A copper wire is bent into the shape of a rhombus whose diagonals measure 26cm and 13cm. The same wire is then bent into the shape of a square. Find the area of the square.​

Answer 1

Concept & Formula used :-

• when a wire is bent to form another shape, perimeter of both shapes remains same.
• Diagonals of a rhombus bisect at 90° .
• Pythagoras theorem .
• Perimeter of Rhombus = 4 * side .
• Perimeter of square = 4 * side .
• Area of Square = (side)² .

Solution :-

Given that, length of diagonals of rhombus are 26cm ans 13cm.

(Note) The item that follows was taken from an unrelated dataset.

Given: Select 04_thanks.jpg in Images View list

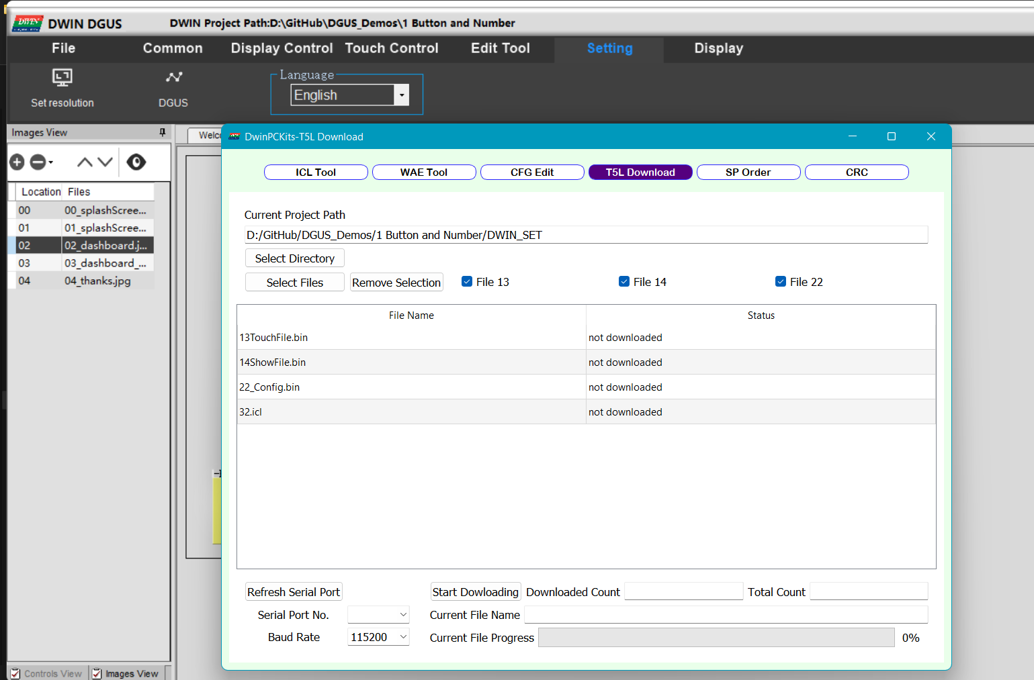Looking at the screenshot, I should [x=97, y=281].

Since , diagonals bisect each other at 90° .

By pythagoras theorem we can conclude that,

→ (26/2)² + (13/2)² = (side of rhombus)²

→ (13)² + (6.5)² = (side)²

→ (side)² = 169 + 42.25

→ (side)² = 211.25

→ side = √(211.25)

→ side of rhombus ≈ 14.53 cm.

So,

→ Perimeter of rhombus = (14*53 * 4) cm.

Now,

→ Perimeter of rhombus = Perimeter of square.

→ (14.53 * 4) = 4 * (side of Square)

→ side of Square = 14.53 cm.

Therefore,

→ Area of Square = (side)²

→ Area of Square = (14.53)² = 211.25 cm². (Ans.)